Goal of the exercise:
Reproduce all of the entries below, substituting "desktop automation agent" for every occurrence of "computer-use agent" and changing nothing else.

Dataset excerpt
____
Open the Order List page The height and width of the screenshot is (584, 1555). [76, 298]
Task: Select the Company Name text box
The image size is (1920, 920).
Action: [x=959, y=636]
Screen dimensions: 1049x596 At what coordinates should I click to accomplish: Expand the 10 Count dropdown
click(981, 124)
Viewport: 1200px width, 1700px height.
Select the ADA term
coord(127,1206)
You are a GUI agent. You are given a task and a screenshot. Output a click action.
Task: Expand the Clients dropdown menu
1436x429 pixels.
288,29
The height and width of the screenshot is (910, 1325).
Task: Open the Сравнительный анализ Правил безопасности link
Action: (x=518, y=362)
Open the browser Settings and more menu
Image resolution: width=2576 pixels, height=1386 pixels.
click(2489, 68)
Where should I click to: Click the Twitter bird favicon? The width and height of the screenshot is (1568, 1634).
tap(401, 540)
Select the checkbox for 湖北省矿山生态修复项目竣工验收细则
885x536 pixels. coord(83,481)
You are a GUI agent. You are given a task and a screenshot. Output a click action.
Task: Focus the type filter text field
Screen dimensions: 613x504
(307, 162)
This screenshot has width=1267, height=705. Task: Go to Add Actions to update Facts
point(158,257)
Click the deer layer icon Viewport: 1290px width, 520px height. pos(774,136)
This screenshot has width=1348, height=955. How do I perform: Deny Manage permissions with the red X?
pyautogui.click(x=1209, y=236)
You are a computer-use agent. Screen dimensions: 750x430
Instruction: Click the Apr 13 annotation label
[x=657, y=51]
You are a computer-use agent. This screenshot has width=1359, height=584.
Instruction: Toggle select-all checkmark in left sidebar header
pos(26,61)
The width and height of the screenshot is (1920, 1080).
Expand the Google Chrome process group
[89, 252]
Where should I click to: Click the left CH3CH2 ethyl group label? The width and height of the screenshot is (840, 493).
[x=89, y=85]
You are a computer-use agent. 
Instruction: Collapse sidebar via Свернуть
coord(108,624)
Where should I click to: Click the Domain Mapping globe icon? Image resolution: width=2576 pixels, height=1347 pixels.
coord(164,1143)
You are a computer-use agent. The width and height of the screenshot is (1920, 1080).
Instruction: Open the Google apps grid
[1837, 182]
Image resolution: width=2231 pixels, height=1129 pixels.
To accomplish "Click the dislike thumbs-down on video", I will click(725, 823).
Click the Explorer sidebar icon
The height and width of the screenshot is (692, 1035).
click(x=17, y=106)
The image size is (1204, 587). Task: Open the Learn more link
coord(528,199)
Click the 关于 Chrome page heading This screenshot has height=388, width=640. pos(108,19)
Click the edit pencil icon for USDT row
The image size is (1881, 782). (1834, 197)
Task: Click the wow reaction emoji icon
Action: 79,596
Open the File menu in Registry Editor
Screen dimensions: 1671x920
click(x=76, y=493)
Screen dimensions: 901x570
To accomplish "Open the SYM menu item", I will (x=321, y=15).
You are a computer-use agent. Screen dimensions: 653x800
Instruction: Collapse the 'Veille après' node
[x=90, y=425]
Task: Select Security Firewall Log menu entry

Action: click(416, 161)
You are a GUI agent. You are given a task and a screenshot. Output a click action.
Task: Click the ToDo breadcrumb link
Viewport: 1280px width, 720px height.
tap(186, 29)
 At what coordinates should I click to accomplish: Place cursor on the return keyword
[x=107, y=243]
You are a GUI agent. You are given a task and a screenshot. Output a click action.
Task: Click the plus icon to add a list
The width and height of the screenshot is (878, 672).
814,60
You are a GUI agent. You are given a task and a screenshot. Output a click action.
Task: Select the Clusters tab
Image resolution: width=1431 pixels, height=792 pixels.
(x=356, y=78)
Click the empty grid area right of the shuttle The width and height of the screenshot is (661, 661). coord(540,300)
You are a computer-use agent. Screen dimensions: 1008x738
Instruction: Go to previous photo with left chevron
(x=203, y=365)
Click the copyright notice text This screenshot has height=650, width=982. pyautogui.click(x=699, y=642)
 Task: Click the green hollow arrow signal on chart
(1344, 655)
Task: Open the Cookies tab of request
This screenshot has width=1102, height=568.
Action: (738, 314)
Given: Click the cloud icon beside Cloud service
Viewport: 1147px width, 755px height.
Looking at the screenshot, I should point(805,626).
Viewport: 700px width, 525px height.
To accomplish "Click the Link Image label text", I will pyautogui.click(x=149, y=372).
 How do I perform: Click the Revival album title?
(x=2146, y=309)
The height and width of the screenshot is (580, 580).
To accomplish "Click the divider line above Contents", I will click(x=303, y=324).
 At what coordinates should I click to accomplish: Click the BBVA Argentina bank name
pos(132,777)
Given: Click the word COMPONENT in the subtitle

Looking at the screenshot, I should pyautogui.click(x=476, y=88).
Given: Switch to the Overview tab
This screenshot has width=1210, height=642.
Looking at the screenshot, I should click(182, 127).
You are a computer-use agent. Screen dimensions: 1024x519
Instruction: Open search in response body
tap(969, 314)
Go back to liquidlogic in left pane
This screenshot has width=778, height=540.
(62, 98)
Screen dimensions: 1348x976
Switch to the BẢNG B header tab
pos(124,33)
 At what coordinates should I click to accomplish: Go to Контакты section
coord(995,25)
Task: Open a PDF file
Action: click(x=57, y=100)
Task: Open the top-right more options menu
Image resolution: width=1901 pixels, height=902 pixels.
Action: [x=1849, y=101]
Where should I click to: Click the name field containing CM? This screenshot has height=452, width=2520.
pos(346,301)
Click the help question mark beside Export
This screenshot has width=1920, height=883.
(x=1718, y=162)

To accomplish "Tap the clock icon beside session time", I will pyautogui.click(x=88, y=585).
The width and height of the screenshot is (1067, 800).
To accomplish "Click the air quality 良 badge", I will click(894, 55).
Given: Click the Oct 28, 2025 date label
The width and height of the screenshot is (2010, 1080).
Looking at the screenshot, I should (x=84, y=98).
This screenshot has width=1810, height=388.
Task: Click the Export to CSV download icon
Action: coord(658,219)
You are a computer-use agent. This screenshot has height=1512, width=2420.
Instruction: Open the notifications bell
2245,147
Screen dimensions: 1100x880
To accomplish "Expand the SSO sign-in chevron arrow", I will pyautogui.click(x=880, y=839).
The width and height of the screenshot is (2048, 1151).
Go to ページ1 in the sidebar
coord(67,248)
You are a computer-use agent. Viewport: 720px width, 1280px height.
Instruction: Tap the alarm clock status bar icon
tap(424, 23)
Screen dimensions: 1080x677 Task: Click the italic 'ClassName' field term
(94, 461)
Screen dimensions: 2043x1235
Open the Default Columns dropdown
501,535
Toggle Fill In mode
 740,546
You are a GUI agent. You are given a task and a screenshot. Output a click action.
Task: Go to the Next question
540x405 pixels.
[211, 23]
____
Complete response:
Open the Order List page The height and width of the screenshot is (584, 1555). [76, 298]
Task: Select the Company Name text box
The image size is (1920, 920).
Action: [x=959, y=636]
Screen dimensions: 1049x596 At what coordinates should I click to accomplish: Expand the 10 Count dropdown
click(981, 124)
Viewport: 1200px width, 1700px height.
Select the ADA term
coord(127,1206)
You are a GUI agent. You are given a task and a screenshot. Output a click action.
Task: Expand the Clients dropdown menu
1436x429 pixels.
288,29
The height and width of the screenshot is (910, 1325).
Task: Open the Сравнительный анализ Правил безопасности link
Action: (x=518, y=362)
Open the browser Settings and more menu
Image resolution: width=2576 pixels, height=1386 pixels.
click(2489, 68)
Where should I click to: Click the Twitter bird favicon? The width and height of the screenshot is (1568, 1634).
tap(401, 540)
Select the checkbox for 湖北省矿山生态修复项目竣工验收细则
885x536 pixels. coord(83,481)
You are a GUI agent. You are given a task and a screenshot. Output a click action.
Task: Focus the type filter text field
Screen dimensions: 613x504
(307, 162)
This screenshot has width=1267, height=705. Task: Go to Add Actions to update Facts
point(158,257)
Click the deer layer icon Viewport: 1290px width, 520px height. pos(774,136)
This screenshot has width=1348, height=955. How do I perform: Deny Manage permissions with the red X?
pyautogui.click(x=1209, y=236)
You are a desktop automation agent. Screen dimensions: 750x430
Instruction: Click the Apr 13 annotation label
[x=657, y=51]
You are a desktop automation agent. This screenshot has width=1359, height=584.
Instruction: Toggle select-all checkmark in left sidebar header
pos(26,61)
The width and height of the screenshot is (1920, 1080).
Expand the Google Chrome process group
[89, 252]
Where should I click to: Click the left CH3CH2 ethyl group label? The width and height of the screenshot is (840, 493).
[x=89, y=85]
You are a desktop automation agent. 
Instruction: Collapse sidebar via Свернуть
coord(108,624)
Where should I click to: Click the Domain Mapping globe icon? Image resolution: width=2576 pixels, height=1347 pixels.
coord(164,1143)
You are a desktop automation agent. The width and height of the screenshot is (1920, 1080).
Instruction: Open the Google apps grid
[1837, 182]
Image resolution: width=2231 pixels, height=1129 pixels.
To accomplish "Click the dislike thumbs-down on video", I will click(725, 823).
Click the Explorer sidebar icon
The height and width of the screenshot is (692, 1035).
click(x=17, y=106)
The image size is (1204, 587). Task: Open the Learn more link
coord(528,199)
Click the 关于 Chrome page heading This screenshot has height=388, width=640. pos(108,19)
Click the edit pencil icon for USDT row
The image size is (1881, 782). (1834, 197)
Task: Click the wow reaction emoji icon
Action: 79,596
Open the File menu in Registry Editor
Screen dimensions: 1671x920
click(x=76, y=493)
Screen dimensions: 901x570
To accomplish "Open the SYM menu item", I will (x=321, y=15).
You are a desktop automation agent. Screen dimensions: 653x800
Instruction: Collapse the 'Veille après' node
[x=90, y=425]
Task: Select Security Firewall Log menu entry

Action: click(416, 161)
You are a GUI agent. You are given a task and a screenshot. Output a click action.
Task: Click the ToDo breadcrumb link
Viewport: 1280px width, 720px height.
tap(186, 29)
 At what coordinates should I click to accomplish: Place cursor on the return keyword
[x=107, y=243]
You are a GUI agent. You are given a task and a screenshot. Output a click action.
Task: Click the plus icon to add a list
The width and height of the screenshot is (878, 672).
814,60
You are a GUI agent. You are given a task and a screenshot. Output a click action.
Task: Select the Clusters tab
Image resolution: width=1431 pixels, height=792 pixels.
(x=356, y=78)
Click the empty grid area right of the shuttle The width and height of the screenshot is (661, 661). coord(540,300)
You are a desktop automation agent. Screen dimensions: 1008x738
Instruction: Go to previous photo with left chevron
(x=203, y=365)
Click the copyright notice text This screenshot has height=650, width=982. pyautogui.click(x=699, y=642)
 Task: Click the green hollow arrow signal on chart
(1344, 655)
Task: Open the Cookies tab of request
This screenshot has width=1102, height=568.
Action: (738, 314)
Given: Click the cloud icon beside Cloud service
Viewport: 1147px width, 755px height.
Looking at the screenshot, I should point(805,626).
Viewport: 700px width, 525px height.
To accomplish "Click the Link Image label text", I will pyautogui.click(x=149, y=372).
 How do I perform: Click the Revival album title?
(x=2146, y=309)
The height and width of the screenshot is (580, 580).
To accomplish "Click the divider line above Contents", I will click(x=303, y=324).
 At what coordinates should I click to accomplish: Click the BBVA Argentina bank name
pos(132,777)
Given: Click the word COMPONENT in the subtitle

Looking at the screenshot, I should pyautogui.click(x=476, y=88).
Given: Switch to the Overview tab
This screenshot has width=1210, height=642.
Looking at the screenshot, I should click(182, 127).
You are a desktop automation agent. Screen dimensions: 1024x519
Instruction: Open search in response body
tap(969, 314)
Go back to liquidlogic in left pane
This screenshot has width=778, height=540.
(62, 98)
Screen dimensions: 1348x976
Switch to the BẢNG B header tab
pos(124,33)
 At what coordinates should I click to accomplish: Go to Контакты section
coord(995,25)
Task: Open a PDF file
Action: click(x=57, y=100)
Task: Open the top-right more options menu
Image resolution: width=1901 pixels, height=902 pixels.
Action: [x=1849, y=101]
Where should I click to: Click the name field containing CM? This screenshot has height=452, width=2520.
pos(346,301)
Click the help question mark beside Export
This screenshot has width=1920, height=883.
(x=1718, y=162)

To accomplish "Tap the clock icon beside session time", I will pyautogui.click(x=88, y=585).
The width and height of the screenshot is (1067, 800).
To accomplish "Click the air quality 良 badge", I will click(894, 55).
Given: Click the Oct 28, 2025 date label
The width and height of the screenshot is (2010, 1080).
Looking at the screenshot, I should (x=84, y=98).
This screenshot has width=1810, height=388.
Task: Click the Export to CSV download icon
Action: coord(658,219)
You are a desktop automation agent. This screenshot has height=1512, width=2420.
Instruction: Open the notifications bell
2245,147
Screen dimensions: 1100x880
To accomplish "Expand the SSO sign-in chevron arrow", I will pyautogui.click(x=880, y=839).
The width and height of the screenshot is (2048, 1151).
Go to ページ1 in the sidebar
coord(67,248)
You are a desktop automation agent. Viewport: 720px width, 1280px height.
Instruction: Tap the alarm clock status bar icon
tap(424, 23)
Screen dimensions: 1080x677 Task: Click the italic 'ClassName' field term
(94, 461)
Screen dimensions: 2043x1235
Open the Default Columns dropdown
501,535
Toggle Fill In mode
 740,546
You are a GUI agent. You are given a task and a screenshot. Output a click action.
Task: Go to the Next question
540x405 pixels.
[211, 23]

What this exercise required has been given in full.